MSF to provide medical and psychological assistance at UK-France border

MSF to provide medical and psychological assistance at UK-France border

International medical organisation Médecins Sans Frontières/Doctors Without Borders (MSF) has launched activities in Calais, northern France to provide people seeking safety with medical and mental healthcare.

MSF aims to provide assistance to hundreds of migrants, refugees and people seeking asylum who are currently living in Calais. They are facing not only a lack of provision of healthcare by the French Government, but also the consequences of inhumane policies implemented by both France and the UK, which focus on deterrence, securitisation, militarisation and enforcement.

The British Government has shut down safe routes to the UK, forcing people seeking safety into dangerous journeys across the Channel. The UK also supports and funds the French Government’s hostile approach towards refugees, migrants and asylum seekers in Northern France – which sees people forcibly, sometimes violently, moved on by the police and their belongings, including tents and sleeping bags destroyed or confiscated; and the criminalisation and obstruction of organisations which seek to provide humanitarian assistance. Between 400 and 600 migrants, refugees and asylum seekers are currently living in Calais. They face a lack of support from authorities, isolation from local communities, and language barriers with healthcare service providers.

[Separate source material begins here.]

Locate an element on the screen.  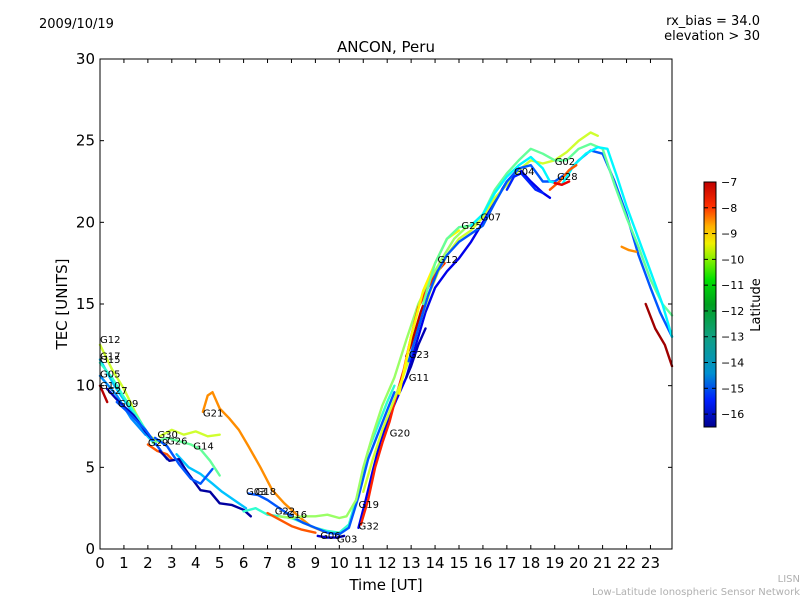
x-tick-label: 8 is located at coordinates (292, 563).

This is particularly devastating considering most of this population will have suffered violence and/or psychological trauma on their migration journeys.

"Systematic evacuations by the police, sometimes enforced using violence, the confiscation of personal belongings, marginalisation, obstacles imposed by the authorities and targeting of volunteer organisations have all led to an increasingly precarious situation for people on the move and have contributed to the deterioration of their health status," says Pauline Joyau, MSF project coordinator in Calais.

To help meet the health needs of migrants, refugees, and asylum seekers, and to help them overcome obstacles to accessing healthcare, MSF visits the informal settlements where they are dispersed. Team members raise awareness of mental health issues, identify the most vulnerable cases through psychosocial activities and refer them to free medical centres (Permanence d'accès aux soins) or to hospital, in a cooperative approach with public health providers.

In the first round of consultations, the most frequent medical conditions were respiratory problems, linked to exposure to the cold and lack of treatment for infections, as well as pain from injuries received falling from lorries while attempting to cross the English Channel. The MSF team also provided care to people who had suffered physical violence on their journey and people who had gone through traumatic experiences, such as surviving shipwrecks in the Channel.

The systematic reduction of safe routes to the UK only increases the number of tragedies on this border. Those who want to leave France and seek asylum in Britain have no choice but to risk their lives crossing the Channel due to the total lack of alternative pathways. They already face criminalisation and, if the UK Government’s Illegal Migration Bill passes, will be punished even more harshly, forced into perpetual legal limbo and indefinite detention with the constant prospect of removal hanging over them. This will undoubtedly compound the mental suffering and trauma that most have already suffered in France, on their migration journeys and in the countries they fled from.

According to the Observatoire des migrants morts à Calais, more than 350 people lost their lives in France, Belgium, the UK or at sea while trying to reach England between 1999 and 2023. Thousands more live with physical and psychological injuries as a result of French and British governments’ policies.

The MSF team in Calais works with volunteer organisations that have been operating in the area for a long time. "It is thanks to them and to the generosity of supportive citizens that migrants are able to meet their basic needs,” says Joyau. “However, the obstruction of the work of volunteer organisations has increased and, despite complaints and legal appeals, the practices of the police and local authorities have not changed."